Emet-Selch's position is one better argued by other stories tackling a similar idea: That what everyone perceives as reality is really a fantasy, and in order to awaken to the true reality they must destroy that fantasy world. Final Fantasy Tactics Advance had that story, even including the part where Marche is treated as the villain by several characters (and the fandom, natch) for his efforts to return the world to the way it was. And in another franchise entirely, The Legend of Zelda: Link's Awakening features a largely bare bones story in which Link must awaken a godlike being at the center of the game's setting (an island), knowing that the entire island and all its inhabitants will cease to exist when he succeeds. There's a brief moment in the plot where one of the antagonists tries to convince Link that he'll cease to exist as well, and the manga adaptations of the story play up the existential drama of Koholint Isle's people for all its worth.
To put it another way: In another story, Emet-Selch would actually be the hero struggling to save his people from a Lotus Eater Machine (insert TVTropes link here) forcing them to live out fantasy lives at the cost of their real selves. But that's a different story, and in FFXIV, he is instead the villain struggling to end the real lives of his long since reborn people to try and bring back the fantasy world of his past.

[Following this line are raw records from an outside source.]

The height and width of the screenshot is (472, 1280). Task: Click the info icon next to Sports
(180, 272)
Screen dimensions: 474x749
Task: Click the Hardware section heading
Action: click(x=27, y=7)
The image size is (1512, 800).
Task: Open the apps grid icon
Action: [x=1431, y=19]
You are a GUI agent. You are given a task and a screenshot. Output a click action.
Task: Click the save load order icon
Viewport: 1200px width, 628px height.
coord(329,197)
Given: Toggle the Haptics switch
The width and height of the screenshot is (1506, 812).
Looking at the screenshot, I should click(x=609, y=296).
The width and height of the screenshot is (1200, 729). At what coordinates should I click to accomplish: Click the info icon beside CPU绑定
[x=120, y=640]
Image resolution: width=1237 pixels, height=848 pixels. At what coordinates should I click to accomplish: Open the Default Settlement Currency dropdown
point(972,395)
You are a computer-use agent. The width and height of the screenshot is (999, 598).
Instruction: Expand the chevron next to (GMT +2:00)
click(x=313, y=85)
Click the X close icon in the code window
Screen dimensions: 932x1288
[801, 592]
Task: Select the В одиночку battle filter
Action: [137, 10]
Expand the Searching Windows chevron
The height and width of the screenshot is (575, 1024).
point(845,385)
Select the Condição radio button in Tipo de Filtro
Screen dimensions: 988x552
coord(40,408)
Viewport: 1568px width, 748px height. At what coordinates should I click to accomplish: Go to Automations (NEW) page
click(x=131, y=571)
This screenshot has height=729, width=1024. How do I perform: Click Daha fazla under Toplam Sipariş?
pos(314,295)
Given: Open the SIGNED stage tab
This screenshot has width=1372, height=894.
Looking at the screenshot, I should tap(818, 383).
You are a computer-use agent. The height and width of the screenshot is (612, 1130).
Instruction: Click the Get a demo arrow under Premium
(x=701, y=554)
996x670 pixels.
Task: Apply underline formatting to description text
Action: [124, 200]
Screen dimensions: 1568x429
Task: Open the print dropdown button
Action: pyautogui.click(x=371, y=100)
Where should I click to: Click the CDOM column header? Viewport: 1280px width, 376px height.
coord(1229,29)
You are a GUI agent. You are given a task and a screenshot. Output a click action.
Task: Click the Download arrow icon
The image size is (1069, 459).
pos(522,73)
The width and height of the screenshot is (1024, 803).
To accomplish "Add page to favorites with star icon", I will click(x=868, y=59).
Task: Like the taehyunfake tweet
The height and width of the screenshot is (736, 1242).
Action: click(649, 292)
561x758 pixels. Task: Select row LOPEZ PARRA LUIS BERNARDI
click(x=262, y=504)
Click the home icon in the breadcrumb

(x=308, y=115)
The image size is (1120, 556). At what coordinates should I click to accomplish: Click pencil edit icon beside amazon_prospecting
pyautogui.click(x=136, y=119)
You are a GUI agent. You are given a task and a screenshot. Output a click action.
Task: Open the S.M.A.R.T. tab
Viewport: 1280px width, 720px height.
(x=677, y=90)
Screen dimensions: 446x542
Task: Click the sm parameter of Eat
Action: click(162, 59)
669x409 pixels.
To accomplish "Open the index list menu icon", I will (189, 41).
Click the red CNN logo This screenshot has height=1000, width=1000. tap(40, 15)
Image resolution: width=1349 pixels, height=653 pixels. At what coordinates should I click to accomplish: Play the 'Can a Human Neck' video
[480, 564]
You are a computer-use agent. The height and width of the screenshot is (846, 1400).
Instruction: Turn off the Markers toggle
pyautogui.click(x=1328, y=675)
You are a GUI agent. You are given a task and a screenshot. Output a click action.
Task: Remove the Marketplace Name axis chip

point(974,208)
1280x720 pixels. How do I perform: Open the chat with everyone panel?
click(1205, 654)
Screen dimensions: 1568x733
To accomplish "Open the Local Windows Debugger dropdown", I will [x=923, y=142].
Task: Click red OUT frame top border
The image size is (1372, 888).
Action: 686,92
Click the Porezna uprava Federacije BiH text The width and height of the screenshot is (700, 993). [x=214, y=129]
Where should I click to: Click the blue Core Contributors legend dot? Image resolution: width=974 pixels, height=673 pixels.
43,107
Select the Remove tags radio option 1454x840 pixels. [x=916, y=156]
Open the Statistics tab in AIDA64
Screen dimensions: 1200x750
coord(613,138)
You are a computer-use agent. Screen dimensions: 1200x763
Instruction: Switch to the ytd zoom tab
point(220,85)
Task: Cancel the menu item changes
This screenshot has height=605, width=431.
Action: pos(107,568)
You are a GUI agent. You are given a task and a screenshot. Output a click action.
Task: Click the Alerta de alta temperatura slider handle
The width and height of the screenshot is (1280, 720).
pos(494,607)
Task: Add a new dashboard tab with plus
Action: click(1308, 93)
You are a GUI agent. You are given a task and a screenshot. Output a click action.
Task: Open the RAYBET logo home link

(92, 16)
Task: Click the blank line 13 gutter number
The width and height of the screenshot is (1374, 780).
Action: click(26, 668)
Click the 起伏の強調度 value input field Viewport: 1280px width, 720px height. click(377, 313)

By contrast, "I think all of reality should get on with ceasing to be, and am going to do my part to make it happen" is... really not something that comes across as reasonable to anyone. Most people prefer being alive to not, and most people would hope for something after the end of all things. A Big Crunch following after the Big Freeze, leading into a new Big Bang. Even the one video game story I can think of to actually argue in favor of that—Dark Souls III—has its particular "let it all end" endings end with the hopeful observation of things beginning anew.